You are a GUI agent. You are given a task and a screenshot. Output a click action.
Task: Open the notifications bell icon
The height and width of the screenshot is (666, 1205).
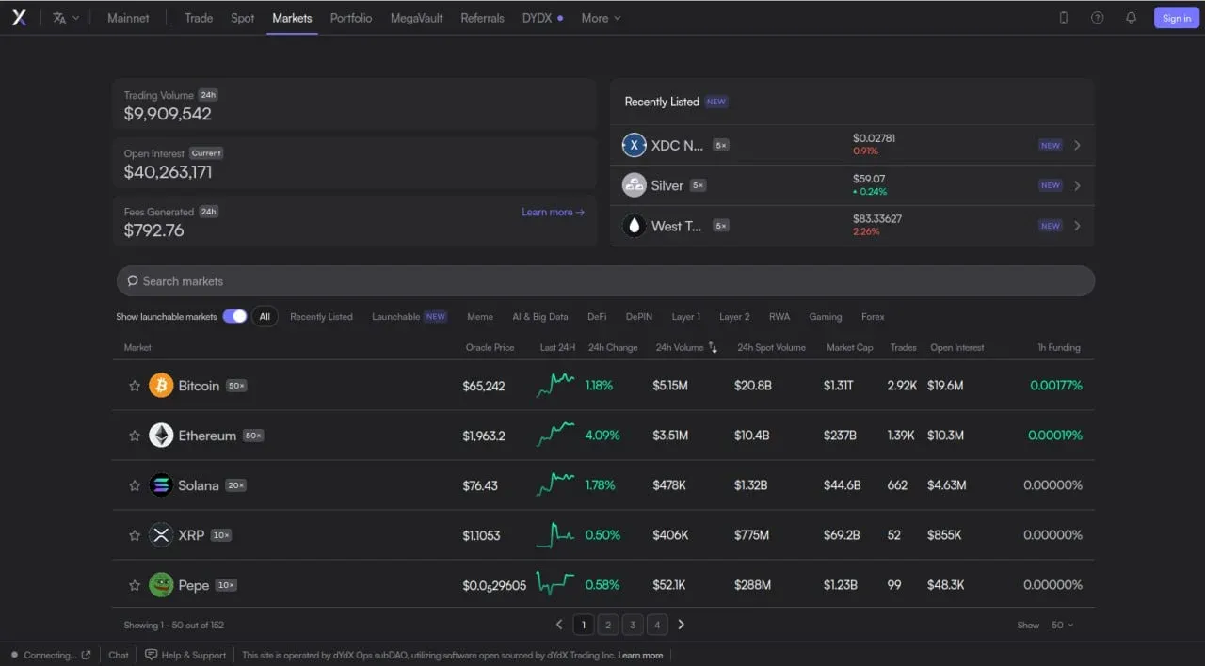point(1131,18)
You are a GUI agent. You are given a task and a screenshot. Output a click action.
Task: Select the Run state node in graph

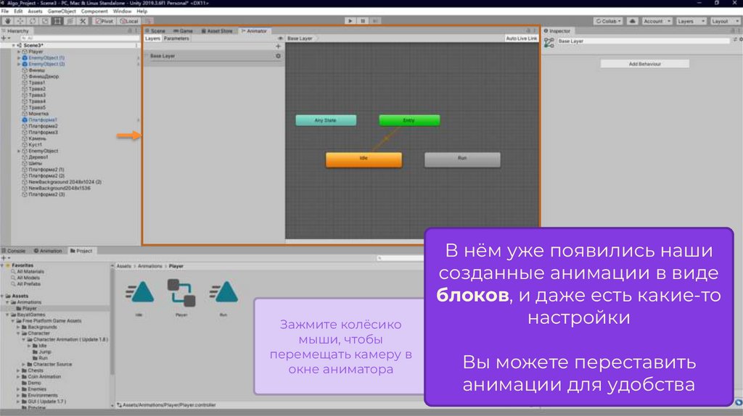[461, 159]
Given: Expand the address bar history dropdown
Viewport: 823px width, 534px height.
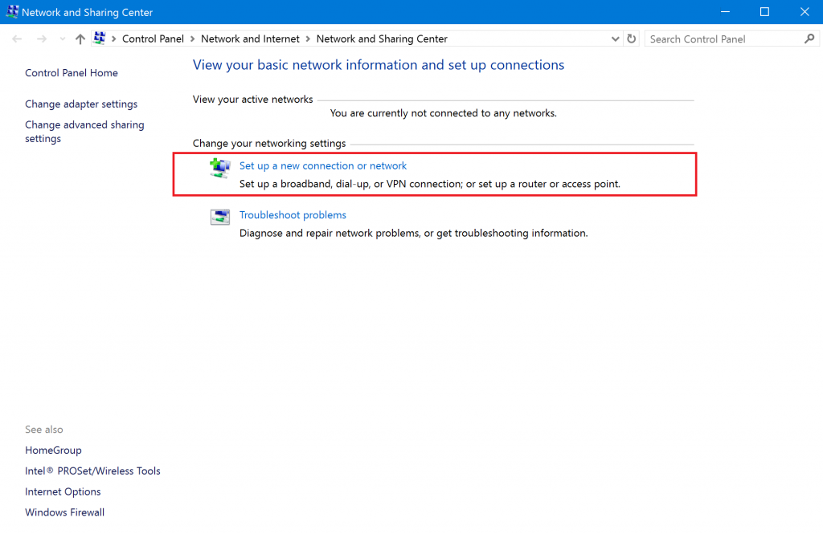Looking at the screenshot, I should tap(615, 39).
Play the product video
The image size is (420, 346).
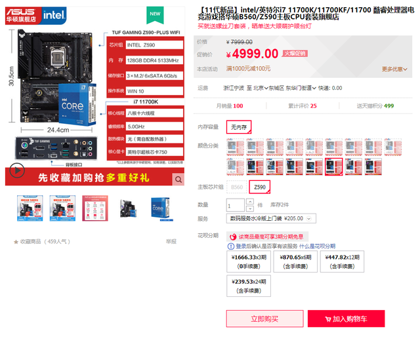(17, 170)
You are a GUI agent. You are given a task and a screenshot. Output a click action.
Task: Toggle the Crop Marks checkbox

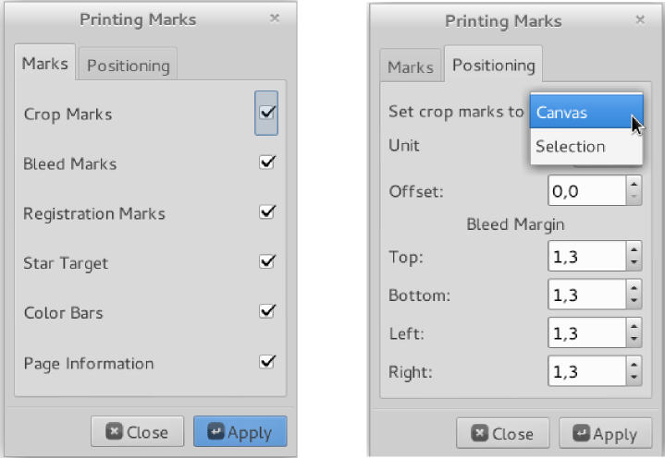point(267,113)
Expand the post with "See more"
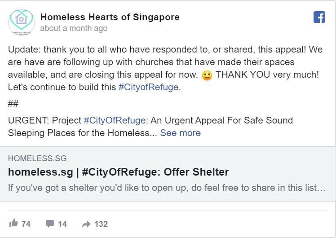Image resolution: width=336 pixels, height=238 pixels. (x=180, y=133)
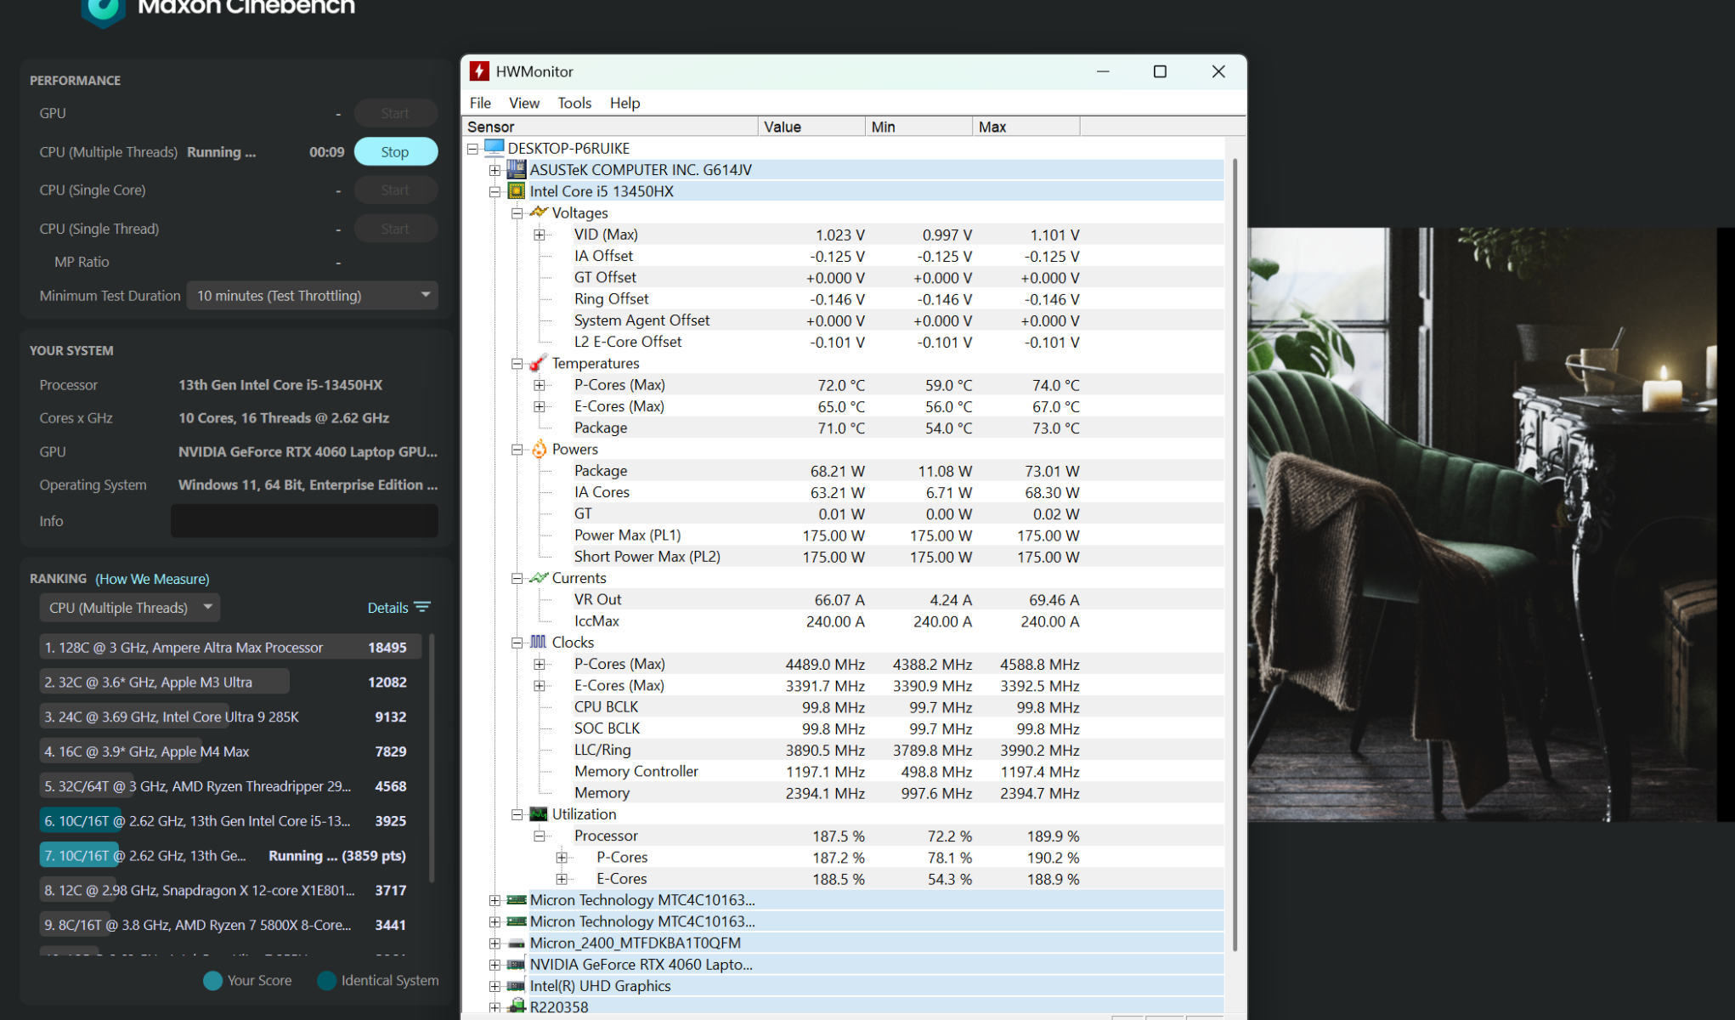The image size is (1735, 1020).
Task: Click the Voltages section icon
Action: pyautogui.click(x=539, y=213)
::::::
Only an exact copy of the lines from the one with "The image size is (420, 346)." through the last line of the data above is wanted, and no pictures.

◆ **RESPONSE TO THE TASK**:
The image size is (420, 346).
(17, 170)
You are a GUI agent. You are given a task and a screenshot. Output a click action.
Task: Toggle the Crop Marks checkbox

point(267,113)
Expand the post with "See more"
Image resolution: width=336 pixels, height=238 pixels. (x=180, y=133)
The image size is (1735, 1020).
Task: Click the Voltages section icon
Action: pyautogui.click(x=539, y=213)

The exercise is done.